- [EXERCISE PASSAGE]

%%

He thinks Japan has, in fact, supported U.S. positions more firmly than European allies in the cases of sanctions against both Iran and the Soviet Union.

"Of all our friends, they have been the most supportive. They've also paid the biggest price. For example, when they refused to pay that $2.50 extra for [Iranian] oil last March, two days later it [the export of Iranian oil] was cut off. It's still cut off. That's 13 percent of their imports."

Mansfield favors a steady increase in Japanese defense spending and says so publicly, but he also feels that this still largely pacifist country cannot be pushed too hard.

Others in Washington think Japan should be goaded to increase its defenses dramatically and quickly. One day Manfield found a hawkish Republican Senate staff member on his turf in Tokyo pushing the lhard line. A phone call from Mansfield got him sent home.

A more telling example is the recurring dispute between Mansfield and Secretary of Defense Harold Brown. Mansfield has disapproved of American attempts to fix exact percentage targets for the Japanese military to meet.That was clearly the Carter administration's policy until Brown showed up in Tokyo with a list of percentages Japan should reach by 1984.

It irritated Mansfield. Asked this week if that sort of breach had been systematic, he said, "No, in the beginning it was. But it's wrong to place emphasis on percentages. It's the substance that counts." He paused, then added, "The Pentagon doesn't do that anymore."

The Japanese consider Mansfield, 77, a genro -- a wise elder who acts from many years of experience. Many of Japan's political leaders are in their sixties and seventies and feel comfortable with a man of his age. Government leaders appreciate mostly his connections back in Washington.

"They say that it is very important for an ambassador to have a direct channel with top officials in the [American] government, and from that point of view, I think Mansfield is number one," said Masahisa Naito, an official of the Ministry of International Trade and Industry.

Mansfield deals with the Japanese as he did with his old colleagues in the Senate, slowly and patiently. His enjoyment of the job is total. He is at his desk by 7:30 most mornings, before most of the embassy people have arrived, and he is erect and alert, although signs of fatigue are likely to show by late afternoon. His speech is blunt and direct, and he rarely speaks off the record with reporters.

Picked as ambassador after a brief retirement in Florida in 1977, the former Senate majority leader says he has never regretted leaving Washington. fHis greatest joy, he says, is "just getting away from the manifold pressures in Washington." In Tokyo, the problems come one at a time for Mansfield, and there is more opportunity for slow consideration of each.

"The Senate was getting to be a terrible headache," he said. "I could not even begin to keep up with it. Since I've gone, it's gotten much worse." nHe cites the growth of single-interest groups and lobbyists as the main problem of managing Congress.

"Even Sam Rayburn and Lyndon Johnson could not have handled the House or Senate the way it's developed in the last 10 years."

One of his regrets is the too-successful movement he helped lead to weaken the presidency and strengthen Congress after the war in Vietnam.

"I think we went too far," he says now. "It ought to move somewhat toward the middle with the president having more power than Congress but not too much."

The ambassador looks back on his country critically. Americans have grown complacent, he believes, and the lack of civilty bothers him a great deal. He puts it all into a few succinct phrases:

"Too many fat people. Too much crime. Too little security. Not enough pride or courtesy or politeness. Too many people for themselves. Too willing to 'let George do it,' but they don't want to be personally affected." w

Japanese, on the other hand, hang together as a people. "Deep down, they know how vulnerable their country is strategically, economically, and when the going gets tough . . . they get in and produce more -- because they have to. They have pride in what they do. It pays off for their country. I think we ought to have pride in what we do."

%%

(Stored records)

%%

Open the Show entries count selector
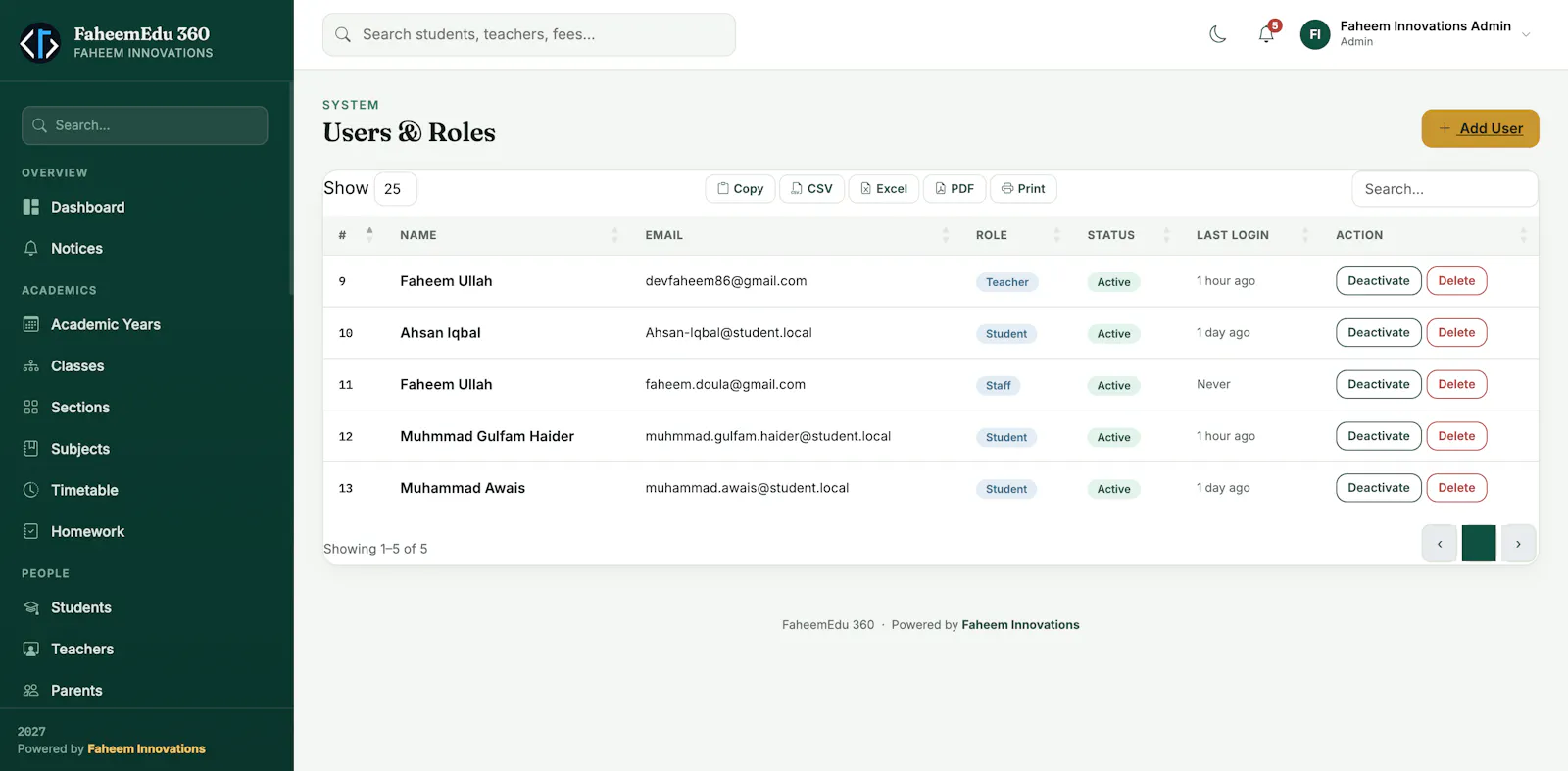The height and width of the screenshot is (771, 1568). point(395,189)
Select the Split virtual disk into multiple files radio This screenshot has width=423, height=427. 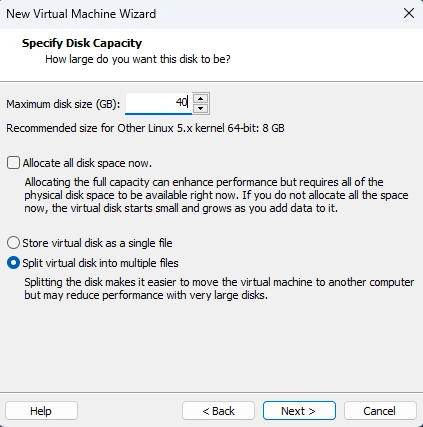pos(13,263)
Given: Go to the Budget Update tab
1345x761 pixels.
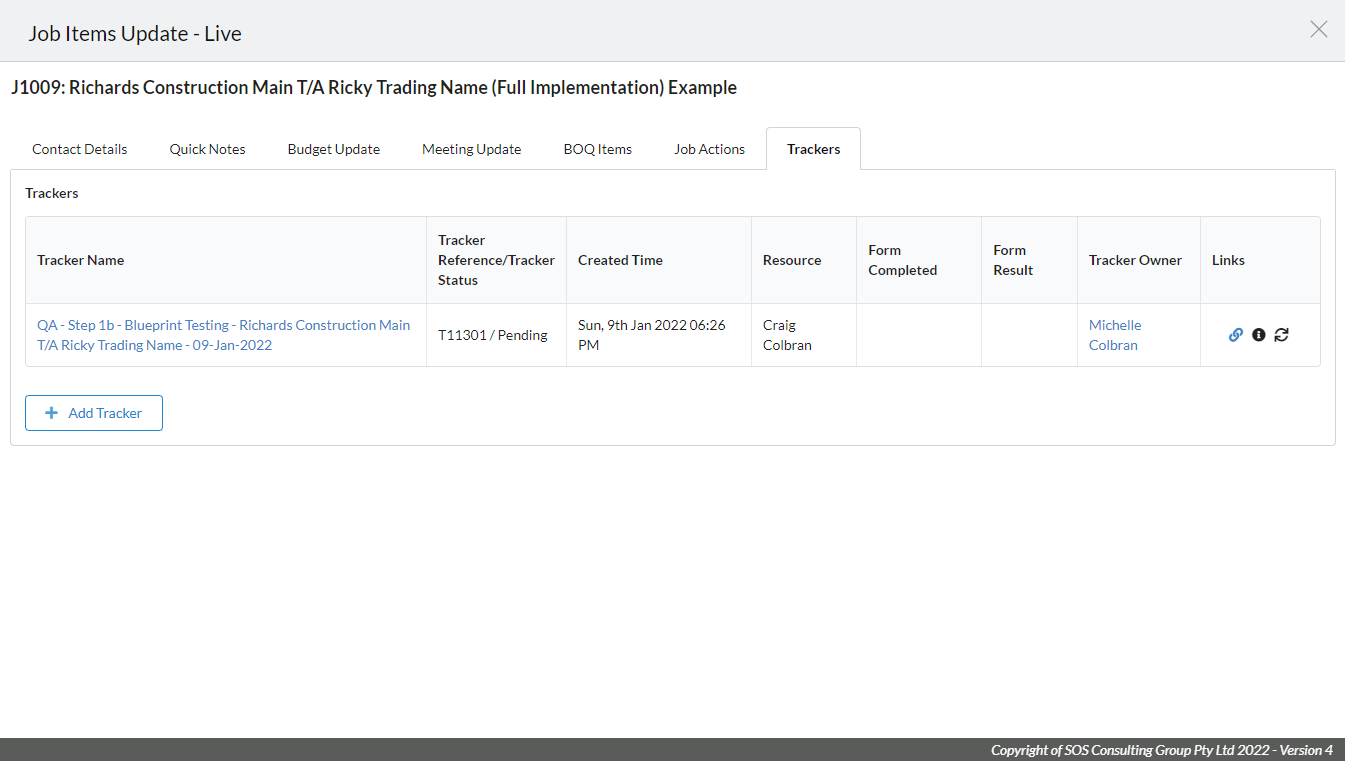Looking at the screenshot, I should coord(333,149).
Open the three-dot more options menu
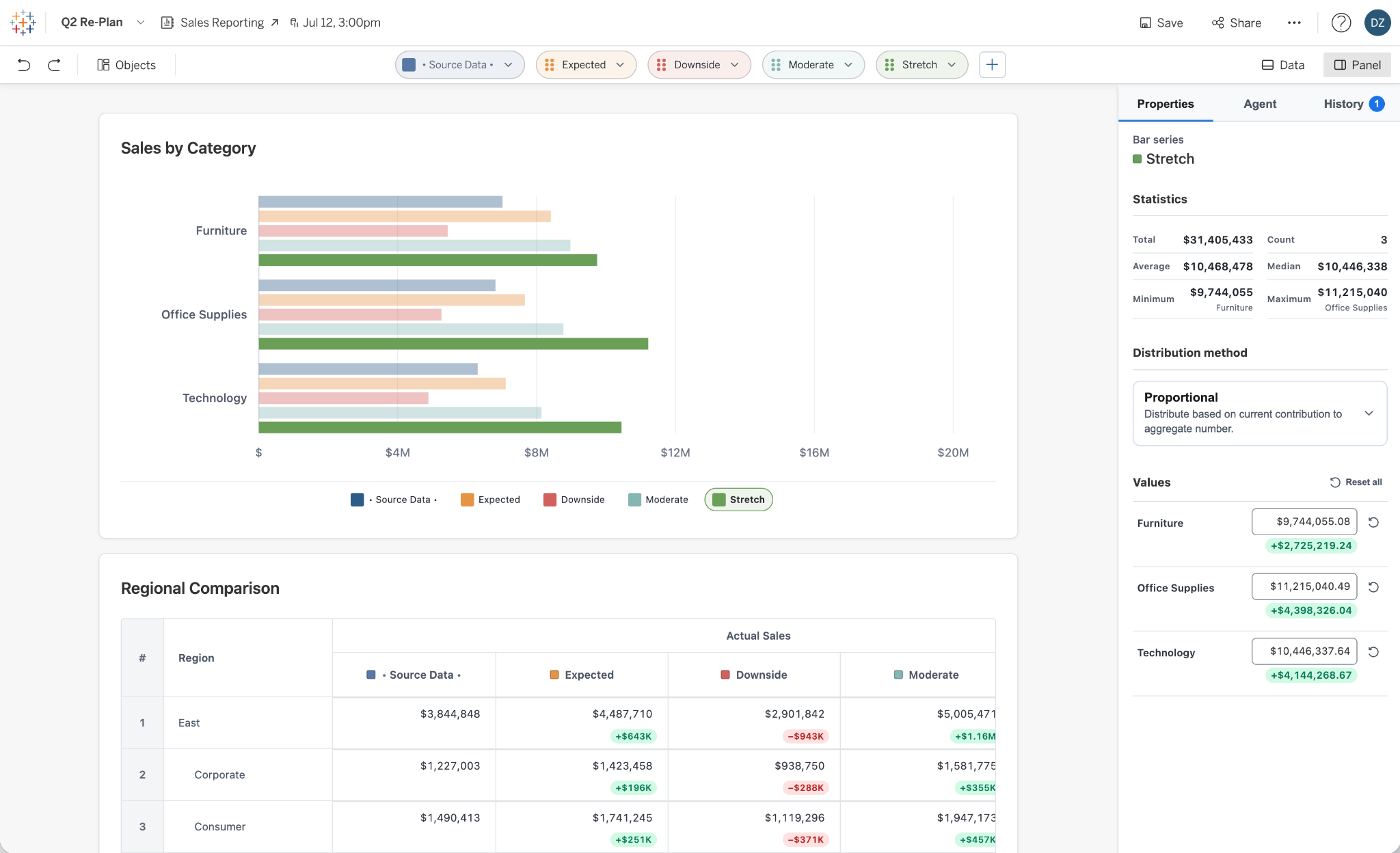This screenshot has height=853, width=1400. [x=1294, y=23]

%%

- [WORK INSTRUCTIONS]
1. Sum up the Mansfield passage in two sentences.
2. Please answer these questions from the Mansfield passage:
(a) What share of Japan's imports did the cut-off Iranian oil make up?
(b) How old is Mansfield?
(c) By what time is Mansfield at his desk most mornings?
3. Return the part of the Mansfield passage that begins at the words "It irritated Mansfield." and stops after "back in Washington.", reproduced word for word.

- [ANSWERS TO THE TASKS]
1. Mansfield favors a steady increase in Japanese defense spending but holds that Japan cannot be pushed too hard or held to exact percentage targets, and the Japanese regard him as a genro whose connections in Washington government leaders appreciate. He says he has never regretted leaving Washington, where the Senate had become a terrible headache, and he criticizes Americans as complacent while praising the Japanese for their pride in what they do.

2.
(a) 13 percent
(b) 77
(c) 7:30

3.
It irritated Mansfield. Asked this week if that sort of breach had been systematic, he said, "No, in the beginning it was. But it's wrong to place emphasis on percentages. It's the substance that counts." He paused, then added, "The Pentagon doesn't do that anymore."

The Japanese consider Mansfield, 77, a genro -- a wise elder who acts from many years of experience. Many of Japan's political leaders are in their sixties and seventies and feel comfortable with a man of his age. Government leaders appreciate mostly his connections back in Washington.